# Torres Vedras



## meteotv (6 Set 2012 às 14:11)

Há algum tempo atrás localizei uma página na internet onde eram divulgados em tempo real alguns dados referentes às condições meteorológicas em Torres Vedras (temperatura, vento, humidade...), com actualizações em curtos espaços de tempo.

Penso que seriam dados obtidos por uma estação amadora localizada no centro da cidade.
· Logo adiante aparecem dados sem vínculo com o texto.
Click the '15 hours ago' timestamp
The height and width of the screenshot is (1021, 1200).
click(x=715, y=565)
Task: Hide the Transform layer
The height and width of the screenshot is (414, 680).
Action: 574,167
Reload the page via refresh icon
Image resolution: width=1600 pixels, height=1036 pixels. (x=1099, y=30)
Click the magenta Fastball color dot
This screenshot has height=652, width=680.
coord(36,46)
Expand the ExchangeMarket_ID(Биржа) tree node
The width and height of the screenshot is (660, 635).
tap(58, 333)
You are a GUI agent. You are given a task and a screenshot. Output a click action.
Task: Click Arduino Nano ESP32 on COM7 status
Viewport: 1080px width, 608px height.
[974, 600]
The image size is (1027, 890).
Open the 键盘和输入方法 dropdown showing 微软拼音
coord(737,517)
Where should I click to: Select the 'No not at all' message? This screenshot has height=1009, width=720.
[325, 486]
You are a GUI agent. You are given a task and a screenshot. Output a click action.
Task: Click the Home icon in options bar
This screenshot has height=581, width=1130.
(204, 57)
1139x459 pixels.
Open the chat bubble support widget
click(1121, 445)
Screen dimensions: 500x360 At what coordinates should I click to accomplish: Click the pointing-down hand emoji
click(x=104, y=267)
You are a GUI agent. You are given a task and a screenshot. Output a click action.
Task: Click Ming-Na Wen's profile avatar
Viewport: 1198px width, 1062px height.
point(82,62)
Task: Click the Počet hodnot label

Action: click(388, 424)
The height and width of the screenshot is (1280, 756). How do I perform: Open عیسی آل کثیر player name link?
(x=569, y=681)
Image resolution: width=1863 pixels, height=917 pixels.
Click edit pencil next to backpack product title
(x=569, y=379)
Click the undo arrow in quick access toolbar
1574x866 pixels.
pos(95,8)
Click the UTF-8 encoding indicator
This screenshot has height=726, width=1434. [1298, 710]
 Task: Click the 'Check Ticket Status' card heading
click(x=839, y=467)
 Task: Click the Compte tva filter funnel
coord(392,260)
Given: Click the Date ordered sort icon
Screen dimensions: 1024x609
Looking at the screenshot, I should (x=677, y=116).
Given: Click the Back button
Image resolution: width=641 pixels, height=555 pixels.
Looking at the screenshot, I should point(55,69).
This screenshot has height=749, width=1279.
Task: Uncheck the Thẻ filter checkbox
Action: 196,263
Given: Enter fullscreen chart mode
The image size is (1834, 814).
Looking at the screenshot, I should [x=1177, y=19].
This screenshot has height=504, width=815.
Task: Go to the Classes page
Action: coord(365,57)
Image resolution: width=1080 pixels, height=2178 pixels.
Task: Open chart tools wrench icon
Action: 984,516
Infelizmente perdi o link para essa página, pelo que venho perguntar à comunidade se alguém terá conhecimento do seu endereço na internet.


----------



## Mucubal (2 Dez 2012 às 15:41)

Embora bastante tarde, aki vai a resposta:

http://portuguese.wunderground.com/cgi-bin/findweather/getForecast?query=39.087,-9.260&sp=ILISBOAT4

é só clicar 
um abraço






meteotv disse:


> Há algum tempo atrás localizei uma página na internet onde eram divulgados em tempo real alguns dados referentes às condições meteorológicas em Torres Vedras (temperatura, vento, humidade...), com actualizações em curtos espaços de tempo.
> 
> Penso que seriam dados obtidos por uma estação amadora localizada no centro da cidade.
> 
> Infelizmente perdi o link para essa página, pelo que venho perguntar à comunidade se alguém terá conhecimento do seu endereço na internet.


----------